2. The drug compliance management system of claim 1, wherein the microneedle applicator is equipped with a cartridge having a plurality of microneedle bases installed thereon and is configured to press one of the microneedle bases toward skin by a pressing portion so that a microneedle provided on a lower surface of the microneedle base is inserted into the skin to infuse the drug.

3. The drug compliance management system of claim 1, wherein the microneedle applicator is configured such that a pressing portion is rotated to selectively press microneedle bases at different skin portions.

4. The drug compliance management system of claim 1, wherein the microneedle applicator is configured such that only a cartridge is rotated to press microneedle bases at the same skin portion.

5. The drug compliance management system of claim 2, wherein the number or arrangement of microneedles on lower surfaces of the microneedle bases is different from one another.

6. The drug compliance management system of claim 1, wherein a microneedle base is provided to be movable up and down in a plurality of through holes processed in a cartridge.

7. The drug compliance management system of claim 6, wherein upper and lower surfaces of the through holes are sealed.

8. The drug compliance management system of claim 7, wherein a disinfectant solution is stored in some of the plurality of through holes.

9. The drug compliance management system of claim 1, wherein the microneedle applicator includes an adhesion measurement unit configured to measure the degree of adhesion to a patient's skin and is configured to press a microneedle base when the microneedle applicator is adhered to the skin by more than a reference value.

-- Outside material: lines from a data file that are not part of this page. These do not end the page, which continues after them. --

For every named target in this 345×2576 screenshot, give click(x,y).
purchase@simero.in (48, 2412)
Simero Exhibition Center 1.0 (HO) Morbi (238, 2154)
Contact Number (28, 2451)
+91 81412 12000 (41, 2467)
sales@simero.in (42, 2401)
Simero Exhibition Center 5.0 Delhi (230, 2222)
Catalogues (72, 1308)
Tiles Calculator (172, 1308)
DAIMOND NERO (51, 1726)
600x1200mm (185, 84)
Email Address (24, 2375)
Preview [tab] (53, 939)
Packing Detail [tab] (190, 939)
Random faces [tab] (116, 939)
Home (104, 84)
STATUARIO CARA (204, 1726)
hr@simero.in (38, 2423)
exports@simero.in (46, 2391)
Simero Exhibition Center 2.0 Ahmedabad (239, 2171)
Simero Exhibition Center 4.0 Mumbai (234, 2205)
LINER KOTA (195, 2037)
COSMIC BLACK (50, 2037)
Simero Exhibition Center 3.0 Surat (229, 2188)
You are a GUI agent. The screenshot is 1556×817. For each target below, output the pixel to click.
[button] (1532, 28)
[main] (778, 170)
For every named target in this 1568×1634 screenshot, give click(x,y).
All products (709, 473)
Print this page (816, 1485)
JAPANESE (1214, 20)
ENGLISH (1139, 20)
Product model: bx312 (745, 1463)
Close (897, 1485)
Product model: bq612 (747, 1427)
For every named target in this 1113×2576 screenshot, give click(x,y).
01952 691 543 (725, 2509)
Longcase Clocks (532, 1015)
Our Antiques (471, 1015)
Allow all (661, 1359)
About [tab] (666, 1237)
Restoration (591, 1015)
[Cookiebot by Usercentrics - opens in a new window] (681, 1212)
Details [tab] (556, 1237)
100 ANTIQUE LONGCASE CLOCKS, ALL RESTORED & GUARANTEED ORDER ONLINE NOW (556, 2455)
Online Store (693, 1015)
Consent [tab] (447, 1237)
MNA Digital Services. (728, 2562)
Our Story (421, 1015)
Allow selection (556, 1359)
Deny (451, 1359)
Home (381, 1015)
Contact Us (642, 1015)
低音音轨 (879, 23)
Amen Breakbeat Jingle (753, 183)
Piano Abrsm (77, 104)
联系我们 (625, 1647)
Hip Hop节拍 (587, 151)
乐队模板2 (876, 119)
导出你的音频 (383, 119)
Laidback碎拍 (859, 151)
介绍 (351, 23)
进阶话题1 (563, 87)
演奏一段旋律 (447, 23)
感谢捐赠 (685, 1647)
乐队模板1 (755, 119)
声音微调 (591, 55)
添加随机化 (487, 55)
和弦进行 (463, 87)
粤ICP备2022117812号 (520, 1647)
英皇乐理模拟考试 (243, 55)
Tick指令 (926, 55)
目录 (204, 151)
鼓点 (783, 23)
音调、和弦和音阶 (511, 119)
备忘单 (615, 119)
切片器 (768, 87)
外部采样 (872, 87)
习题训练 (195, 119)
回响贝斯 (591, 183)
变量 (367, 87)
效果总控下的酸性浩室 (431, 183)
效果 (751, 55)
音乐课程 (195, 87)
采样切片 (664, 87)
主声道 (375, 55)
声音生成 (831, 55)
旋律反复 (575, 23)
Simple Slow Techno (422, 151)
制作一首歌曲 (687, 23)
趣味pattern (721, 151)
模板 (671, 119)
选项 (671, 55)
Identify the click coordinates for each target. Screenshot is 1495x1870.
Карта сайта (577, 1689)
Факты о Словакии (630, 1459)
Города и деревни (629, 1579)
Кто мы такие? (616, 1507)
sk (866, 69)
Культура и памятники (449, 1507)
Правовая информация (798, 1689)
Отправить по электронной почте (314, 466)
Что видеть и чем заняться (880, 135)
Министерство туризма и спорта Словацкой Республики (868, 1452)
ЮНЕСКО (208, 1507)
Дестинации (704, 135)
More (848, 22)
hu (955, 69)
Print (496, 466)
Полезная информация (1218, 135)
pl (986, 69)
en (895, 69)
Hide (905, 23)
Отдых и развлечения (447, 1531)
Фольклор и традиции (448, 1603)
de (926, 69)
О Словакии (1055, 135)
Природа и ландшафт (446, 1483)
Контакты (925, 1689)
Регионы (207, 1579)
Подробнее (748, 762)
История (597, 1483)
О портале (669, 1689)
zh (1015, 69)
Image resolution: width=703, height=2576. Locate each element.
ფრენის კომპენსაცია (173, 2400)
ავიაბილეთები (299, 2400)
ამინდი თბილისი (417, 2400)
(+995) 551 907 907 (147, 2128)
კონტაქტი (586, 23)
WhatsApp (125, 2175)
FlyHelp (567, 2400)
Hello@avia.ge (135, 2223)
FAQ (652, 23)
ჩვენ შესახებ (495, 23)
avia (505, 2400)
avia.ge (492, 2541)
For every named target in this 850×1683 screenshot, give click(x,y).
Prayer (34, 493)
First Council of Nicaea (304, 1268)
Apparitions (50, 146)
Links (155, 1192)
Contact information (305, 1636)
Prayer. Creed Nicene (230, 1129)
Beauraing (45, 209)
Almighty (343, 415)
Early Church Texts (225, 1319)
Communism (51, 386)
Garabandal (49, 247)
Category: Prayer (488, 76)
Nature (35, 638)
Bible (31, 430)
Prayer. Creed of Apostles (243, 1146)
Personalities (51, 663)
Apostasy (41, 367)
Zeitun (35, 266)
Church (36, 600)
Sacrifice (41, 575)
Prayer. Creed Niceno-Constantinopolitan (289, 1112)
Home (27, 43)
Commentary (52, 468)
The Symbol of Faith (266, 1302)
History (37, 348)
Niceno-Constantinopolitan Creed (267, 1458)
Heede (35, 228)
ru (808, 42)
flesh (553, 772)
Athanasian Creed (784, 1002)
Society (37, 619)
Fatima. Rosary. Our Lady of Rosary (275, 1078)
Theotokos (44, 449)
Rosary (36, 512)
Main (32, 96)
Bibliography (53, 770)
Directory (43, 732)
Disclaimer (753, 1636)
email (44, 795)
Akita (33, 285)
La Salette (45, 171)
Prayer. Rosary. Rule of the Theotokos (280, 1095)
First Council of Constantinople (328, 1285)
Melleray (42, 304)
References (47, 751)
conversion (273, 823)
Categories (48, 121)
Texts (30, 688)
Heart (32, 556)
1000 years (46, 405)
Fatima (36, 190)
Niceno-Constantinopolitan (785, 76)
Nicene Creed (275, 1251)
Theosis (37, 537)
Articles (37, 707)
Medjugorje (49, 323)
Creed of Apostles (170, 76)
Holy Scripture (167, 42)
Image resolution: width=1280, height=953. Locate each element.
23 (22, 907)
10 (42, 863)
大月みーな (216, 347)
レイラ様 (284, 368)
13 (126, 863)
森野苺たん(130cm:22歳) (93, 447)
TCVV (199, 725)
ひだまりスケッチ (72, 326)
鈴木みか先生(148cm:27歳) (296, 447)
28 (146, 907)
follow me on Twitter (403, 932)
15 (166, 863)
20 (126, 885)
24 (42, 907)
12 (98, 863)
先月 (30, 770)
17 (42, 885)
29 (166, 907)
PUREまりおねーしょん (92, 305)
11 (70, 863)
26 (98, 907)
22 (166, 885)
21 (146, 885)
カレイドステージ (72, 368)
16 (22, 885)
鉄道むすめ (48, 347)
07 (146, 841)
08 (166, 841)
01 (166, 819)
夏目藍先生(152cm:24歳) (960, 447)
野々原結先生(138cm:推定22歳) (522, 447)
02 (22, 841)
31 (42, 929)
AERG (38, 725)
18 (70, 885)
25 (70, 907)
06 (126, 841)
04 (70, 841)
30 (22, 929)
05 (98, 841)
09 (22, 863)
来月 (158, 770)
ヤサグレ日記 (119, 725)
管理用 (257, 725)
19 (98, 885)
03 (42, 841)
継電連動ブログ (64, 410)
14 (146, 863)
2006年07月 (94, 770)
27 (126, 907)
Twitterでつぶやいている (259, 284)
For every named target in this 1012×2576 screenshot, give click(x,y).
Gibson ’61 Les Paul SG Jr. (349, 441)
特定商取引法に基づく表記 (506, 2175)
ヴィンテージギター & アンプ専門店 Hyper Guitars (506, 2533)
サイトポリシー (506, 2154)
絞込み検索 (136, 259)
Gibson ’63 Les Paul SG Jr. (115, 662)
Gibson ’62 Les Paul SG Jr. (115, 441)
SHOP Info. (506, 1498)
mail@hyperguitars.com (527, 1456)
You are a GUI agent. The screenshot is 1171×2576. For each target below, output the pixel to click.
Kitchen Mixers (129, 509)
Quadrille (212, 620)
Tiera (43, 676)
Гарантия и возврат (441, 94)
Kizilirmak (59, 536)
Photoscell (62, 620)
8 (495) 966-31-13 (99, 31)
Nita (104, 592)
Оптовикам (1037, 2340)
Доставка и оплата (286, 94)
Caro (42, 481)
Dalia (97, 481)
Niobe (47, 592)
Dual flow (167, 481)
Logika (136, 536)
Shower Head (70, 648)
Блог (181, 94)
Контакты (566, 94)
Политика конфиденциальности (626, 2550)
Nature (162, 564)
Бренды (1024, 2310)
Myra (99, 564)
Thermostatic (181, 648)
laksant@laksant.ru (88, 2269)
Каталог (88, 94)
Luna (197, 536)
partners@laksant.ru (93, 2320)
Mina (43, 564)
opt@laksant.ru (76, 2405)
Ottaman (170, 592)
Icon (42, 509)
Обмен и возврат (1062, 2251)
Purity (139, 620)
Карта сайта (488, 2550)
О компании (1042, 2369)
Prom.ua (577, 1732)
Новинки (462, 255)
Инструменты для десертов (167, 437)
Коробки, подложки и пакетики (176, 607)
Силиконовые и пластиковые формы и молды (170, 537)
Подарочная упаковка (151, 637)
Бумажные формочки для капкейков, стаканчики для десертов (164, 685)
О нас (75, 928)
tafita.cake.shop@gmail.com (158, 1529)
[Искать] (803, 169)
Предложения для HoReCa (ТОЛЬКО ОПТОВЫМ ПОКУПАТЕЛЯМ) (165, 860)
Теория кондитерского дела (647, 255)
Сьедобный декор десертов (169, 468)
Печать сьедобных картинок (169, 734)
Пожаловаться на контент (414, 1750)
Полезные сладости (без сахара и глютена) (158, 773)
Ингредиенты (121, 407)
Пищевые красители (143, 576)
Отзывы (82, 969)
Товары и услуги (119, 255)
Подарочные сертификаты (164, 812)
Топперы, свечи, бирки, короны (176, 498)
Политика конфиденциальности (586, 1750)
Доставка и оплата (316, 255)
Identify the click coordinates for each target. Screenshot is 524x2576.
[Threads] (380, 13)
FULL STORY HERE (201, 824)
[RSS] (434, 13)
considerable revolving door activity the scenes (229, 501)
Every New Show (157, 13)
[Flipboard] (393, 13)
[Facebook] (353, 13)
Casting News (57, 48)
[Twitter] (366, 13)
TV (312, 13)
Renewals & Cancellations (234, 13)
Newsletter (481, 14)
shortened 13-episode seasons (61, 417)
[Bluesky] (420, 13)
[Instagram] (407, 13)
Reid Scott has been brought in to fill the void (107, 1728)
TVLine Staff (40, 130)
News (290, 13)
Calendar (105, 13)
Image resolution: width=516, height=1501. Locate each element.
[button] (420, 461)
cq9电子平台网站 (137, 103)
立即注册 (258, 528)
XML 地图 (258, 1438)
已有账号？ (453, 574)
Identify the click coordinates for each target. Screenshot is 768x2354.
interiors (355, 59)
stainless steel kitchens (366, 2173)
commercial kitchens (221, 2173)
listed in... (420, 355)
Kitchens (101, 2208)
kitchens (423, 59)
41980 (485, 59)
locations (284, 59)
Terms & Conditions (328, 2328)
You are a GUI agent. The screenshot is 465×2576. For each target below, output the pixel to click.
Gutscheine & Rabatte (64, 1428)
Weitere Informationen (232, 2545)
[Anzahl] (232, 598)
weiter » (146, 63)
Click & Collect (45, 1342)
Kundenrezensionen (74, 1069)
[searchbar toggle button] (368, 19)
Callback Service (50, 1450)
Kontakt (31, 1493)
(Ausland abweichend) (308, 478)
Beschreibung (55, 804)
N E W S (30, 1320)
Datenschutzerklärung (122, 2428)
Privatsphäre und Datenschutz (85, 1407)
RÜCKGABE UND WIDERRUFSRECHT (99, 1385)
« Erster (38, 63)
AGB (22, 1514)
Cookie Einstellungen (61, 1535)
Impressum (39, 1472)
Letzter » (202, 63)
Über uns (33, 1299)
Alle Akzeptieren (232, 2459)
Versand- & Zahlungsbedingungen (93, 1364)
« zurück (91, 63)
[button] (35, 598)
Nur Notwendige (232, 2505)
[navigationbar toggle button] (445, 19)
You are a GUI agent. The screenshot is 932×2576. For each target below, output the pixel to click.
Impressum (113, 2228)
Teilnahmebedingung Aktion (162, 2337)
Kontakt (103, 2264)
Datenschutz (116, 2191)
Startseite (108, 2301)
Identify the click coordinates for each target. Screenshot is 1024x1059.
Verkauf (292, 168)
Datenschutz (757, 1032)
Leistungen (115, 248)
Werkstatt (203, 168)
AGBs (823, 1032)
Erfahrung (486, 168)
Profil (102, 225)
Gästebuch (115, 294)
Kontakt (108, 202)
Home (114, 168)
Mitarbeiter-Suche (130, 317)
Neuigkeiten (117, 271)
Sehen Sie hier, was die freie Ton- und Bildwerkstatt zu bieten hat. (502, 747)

10. The drug compliance management system of claim 1, wherein a controller of the microneedle applicator moves the pressing portion up and down to press the microneedle base, and after the drug infusion is completed by the pressing, a result of the infusion is transmitted to the patient terminal.

11. The drug compliance management system of claim 1, wherein the microneedle applicator and the patient terminal communicate with each other via Bluetooth or Near Field Communication (NFC).

12. The drug compliance management system of claim 1, wherein the expert terminal allows patients to be classified and managed according to the type of drug.